La poesia comica nel Quattrocento: il Burchiello


ImmagineRitratto del Burchiello (XV sec.)
Se la produzione propriamente giullaresca venne meno nel corso del XIV sec., parallelamente al tramonto della società feudale e comunale che ne aveva favorito la diffusione, non altrettanto avvenne con il filone della poesia comico-realistica, che proseguì anche durante l'Umanesimo mantenendo immutate le sue caratteristiche di temi e stile e distinguendosi dalla lirica amorosa più colta, talvolta in opposizione ad essa. Tra gli autori più significativi del XV sec. è da ricordare soprattutto il barbiere fiorentino Domenico di Giovanni (1404-1449), noto come il Burchiello e autore di circa 150 sonetti di sicura attribuzione in cui affrontò temi assai vari, ironizzando sulla sua vita turbolenta (fu oppositore dei Medici e venne bandito da Firenze, venendo più volte imprigionato in altre città e finendo i suoi giorni a Roma in miseria), satireggiando sugli uomini politici del suo tempo, oppure abbandonandosi a giochi di parole e bisticci senza senso, come nel famoso testo Nominativi fritti e mappamondi.
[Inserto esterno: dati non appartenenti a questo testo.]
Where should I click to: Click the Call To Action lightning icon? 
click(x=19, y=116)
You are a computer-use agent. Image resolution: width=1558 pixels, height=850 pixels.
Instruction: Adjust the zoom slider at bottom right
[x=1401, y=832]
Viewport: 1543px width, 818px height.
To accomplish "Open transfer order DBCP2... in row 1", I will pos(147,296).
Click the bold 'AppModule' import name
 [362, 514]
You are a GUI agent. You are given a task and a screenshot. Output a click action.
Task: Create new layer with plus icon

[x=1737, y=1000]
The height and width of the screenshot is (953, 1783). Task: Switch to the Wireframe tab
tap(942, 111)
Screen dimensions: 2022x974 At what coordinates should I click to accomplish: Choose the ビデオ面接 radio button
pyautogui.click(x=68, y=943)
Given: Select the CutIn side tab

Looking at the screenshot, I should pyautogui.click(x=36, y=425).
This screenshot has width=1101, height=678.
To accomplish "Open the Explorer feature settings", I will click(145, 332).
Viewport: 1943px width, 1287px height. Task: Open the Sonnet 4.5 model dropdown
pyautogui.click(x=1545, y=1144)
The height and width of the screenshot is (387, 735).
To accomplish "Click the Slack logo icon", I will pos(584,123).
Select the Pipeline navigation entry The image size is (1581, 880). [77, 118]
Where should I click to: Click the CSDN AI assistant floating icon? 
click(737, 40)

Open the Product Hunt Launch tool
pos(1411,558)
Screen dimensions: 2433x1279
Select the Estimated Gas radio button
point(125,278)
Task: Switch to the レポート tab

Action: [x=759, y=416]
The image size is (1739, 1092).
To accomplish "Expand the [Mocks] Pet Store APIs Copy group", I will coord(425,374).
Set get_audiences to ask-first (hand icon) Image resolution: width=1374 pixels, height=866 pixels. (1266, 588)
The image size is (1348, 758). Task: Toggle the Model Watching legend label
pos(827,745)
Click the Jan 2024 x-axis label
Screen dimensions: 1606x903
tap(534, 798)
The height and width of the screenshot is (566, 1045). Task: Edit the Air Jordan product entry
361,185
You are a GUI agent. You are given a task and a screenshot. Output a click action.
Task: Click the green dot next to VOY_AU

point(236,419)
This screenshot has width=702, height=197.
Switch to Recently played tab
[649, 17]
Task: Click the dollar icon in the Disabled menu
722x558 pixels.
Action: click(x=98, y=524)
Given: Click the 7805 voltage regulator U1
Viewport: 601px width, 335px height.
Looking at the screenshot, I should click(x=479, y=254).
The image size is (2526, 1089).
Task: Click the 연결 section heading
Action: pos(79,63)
Il suo stile fu apprezzato dai contemporanei e fece in certo modo scuola, tanto che il suo modo di fare poesia venne definito "burchiellesco" e "alla burchia", influenzando più di un autore del periodo successivo. Un filone poetico giocoso e caratterizzato da invenzioni verbali sopravvisse anche nella letteratura umanistico-rinascimentale del XV-XVI sec., in cui è possibile ricordare operette quali la Nencia da Barberino di Lorenzo de' Medici o i versi del Pulci, che certamente al Burchiello si ispirò moltissimo, mentre nel Cinquecento è attivo Francesco Berni, considerato il poeta "comico" più importante del suo tempo e l'esponente di spicco di quella corrente che fu detta "Antirinascimento", cui appartennero altri scrittori in bilico tra poesia colta e parodistica come Pietro Aretino, Teofilo Folengo e altri (► PERCORSO: Il Rinascimento).